Philippe Curval, billet du 5 mai 2005

Le problème des bébés est devenu incohérent. Parallèlement, en Asie, en Afrique, en Amérique du Sud, de gigantesques campagnes sont entamées pour freiner la surpopulation, tandis qu'en Europe, en Amérique du Nord, on ne sait plus quoi inventer pour inciter à créer des enfants. C'est un fait indiscutable, notre PIBB européen, le produit intérieur brut de bébés est en régression. Les choses ont bien changé depuis quarante ans, ou après le baby-boom, un vidéaste réputé en passait symboliquement à la moulinette. Aujourd'hui, il faut avaler la pilule, l'homme accepte bien de donner sa semence, oui, un certain nombre de femmes ne veut plus la recevoir, non. Tout au moins sous forme de paquet cadeau qu'il faut porter neuf mois dans son ventre.

Alors deux solutions s'offrent, de la gauche à la droite, pour palier le vieillissement de notre cheptel de travailleurs. Importer massivement des bébés de pays en voie de développement pour les développer nous-mêmes ; pas les pays, les bébés, naturellement. Ou bien les produire par d'autres systèmes que ceux pratiqués depuis la plus haute antiquité.

Plusieurs idées neuves sont proposées. Parmi les plus primitives, il y a la possibilité de faire porter son bébé par une autre ; c'est une sorte d'esclavage affectif prévu par nos auteurs de SF depuis des décennies. Parmi les plus récentes, il y a le bébé-éprouvette, qui n'est rien d'autre qu'un OGM sur pied ; tout récemment, nous venons de voir apparaître le bébé surgelé, dont la commercialisation ne fait pas l'unanimité. Et bientôt, je l'espère, le bébé lyophilisé, en vente dans les supermarchés.
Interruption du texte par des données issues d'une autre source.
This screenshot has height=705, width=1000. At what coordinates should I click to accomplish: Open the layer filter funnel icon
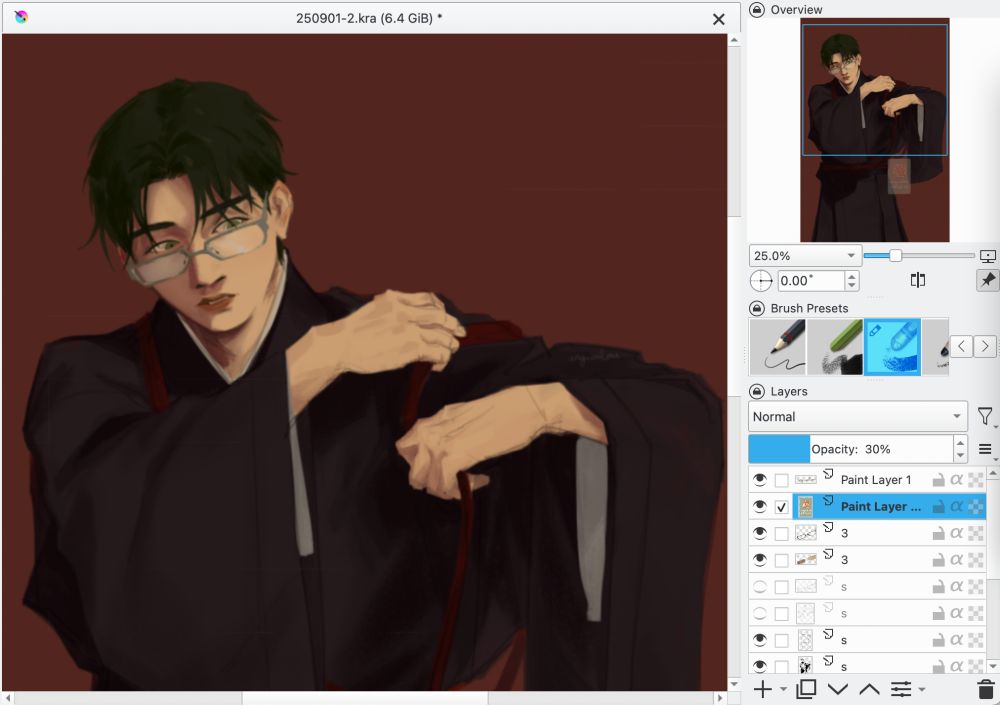click(x=985, y=417)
Mais la vraie solution n'est pas trouvée tant qu'on ne parviendra pas à faire évoluer le fœtus tout seul comme un grand dans son bocal. Ce qui soulève, paraît-il, un problème éthique que Benoît XVI ne manquera pas de vouer aux gémonies. Sans compter ceux qui prétendent conserver des droits d'auteur sur leur sperme après leur mort, ou qui jugent odieuse la manipulation génétique d'embryons. La plupart se rabattent sur le marché non équitable d'enfants abandonnés. Autant d'arguments théologiques, philosophiques ou simplement racistes dont je ne vois personnellement pas l'intérêt.
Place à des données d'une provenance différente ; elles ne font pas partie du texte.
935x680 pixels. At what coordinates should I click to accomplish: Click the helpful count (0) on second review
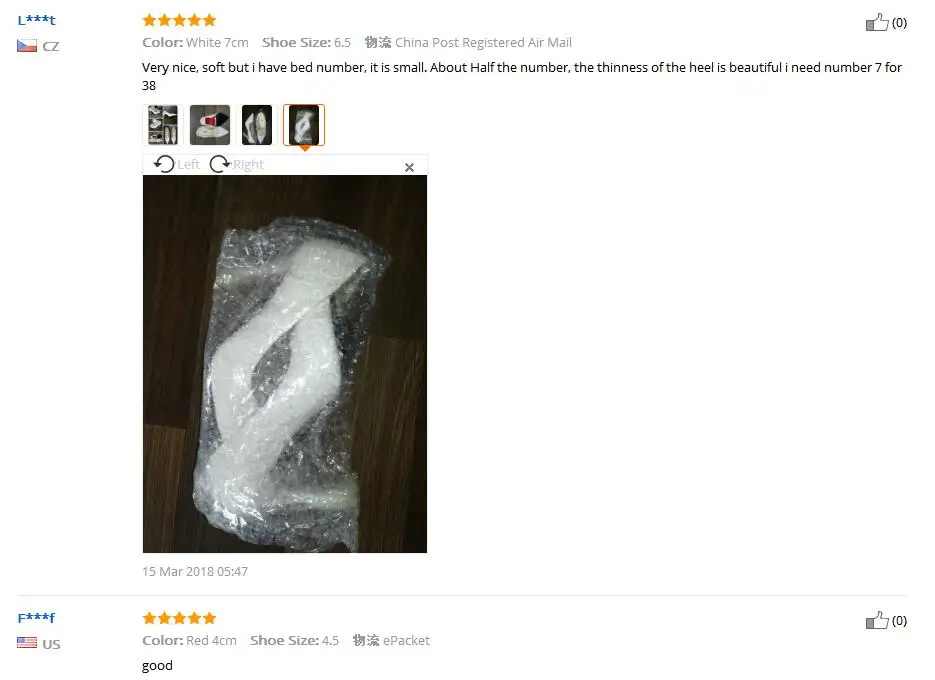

Le métissage est la seule forme d'évolution radicalement efficace pour l'être humain. Alors importons, exportons des bébés, mélangeons des embryons dans un bocal planétaire. ADN signifiera Assemblage Des Nations. Lorsque tous les types d'humanité seront confondus, Einstein pourra être un cocktail d'irlandais, de bantou, de canaque et d'australien. Tout le monde s'en foutra, c'est le cas de le dire.
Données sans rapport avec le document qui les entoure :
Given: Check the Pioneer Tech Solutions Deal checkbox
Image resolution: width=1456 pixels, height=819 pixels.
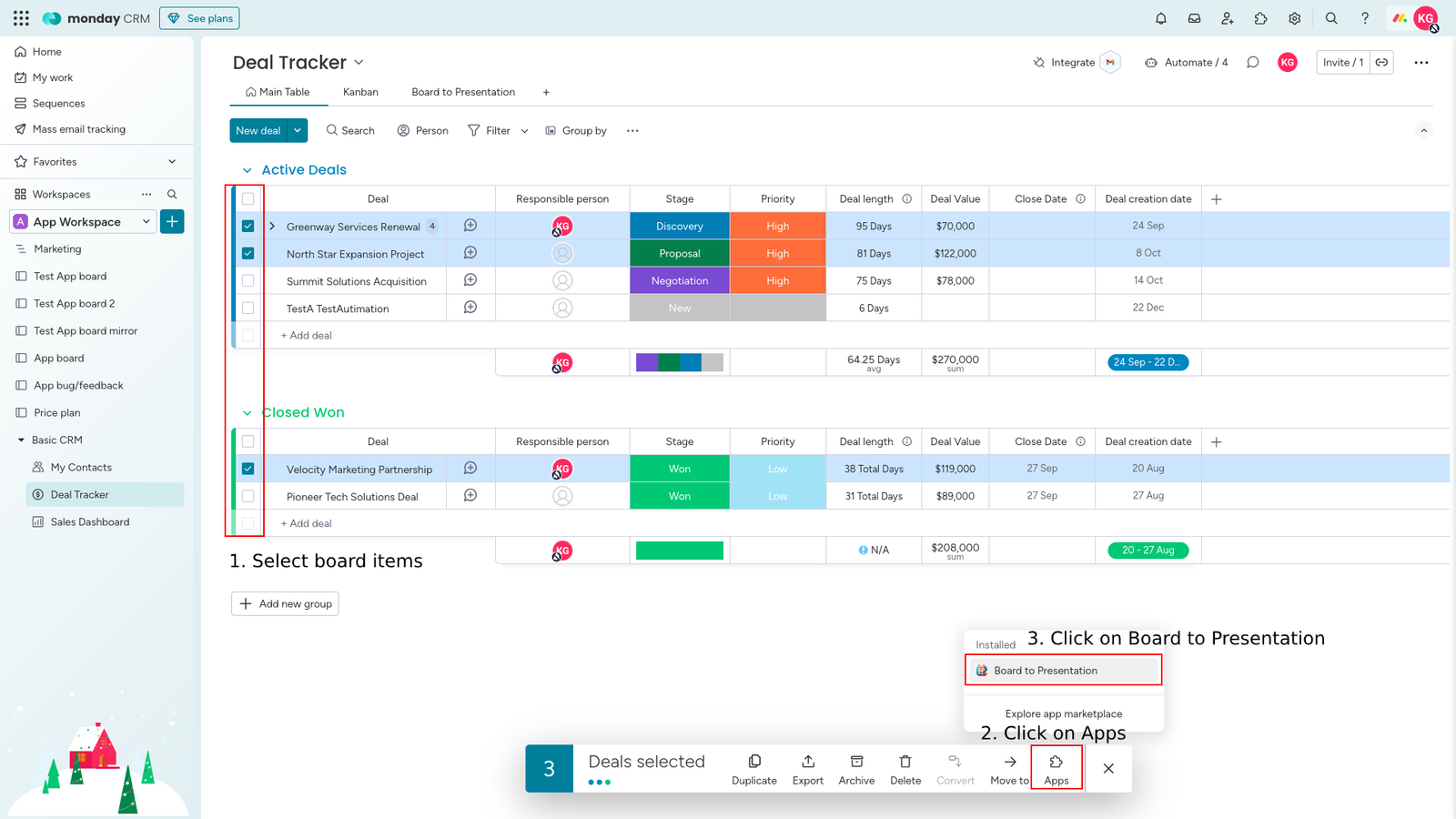Looking at the screenshot, I should [248, 496].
Parallèlement à ces recherches scientifiques hautement sophistiquées, au Pakistan, un élu local, riche propriétaire terrien de Nawabapur, a ordonné de couper les doigts, briser les jambes et les bras d'un homme qui avait emprunté le sperme d'un autre pour féconder sa femme, puis il a fait défiler celle-ci et son bébé, nus, dans un bazar. Après ça, qu'on ne remette plus en cause la réalité des univers parallèles. Ce choc mental entre la barbarie authentique et la spéculation génétique, c'est aussi ça, la Science-Fiction.

Commentaires

  1. Nellemardi 10 mai 2005, 21:25

    « Le métissage est la seule forme d'évolution radicalement efficace pour l'être humain. »

    Absolument d'accord avec toi. Chaque fois que je vois un enfant "mélangé" (en plus, ils sont souvent plus beaux que les "pure race"), je pense : Voici un membre de l'Humanité du futur. Mais en attendant ce futur hypothétique, ça risque d'être dur pour certains d'entre eux.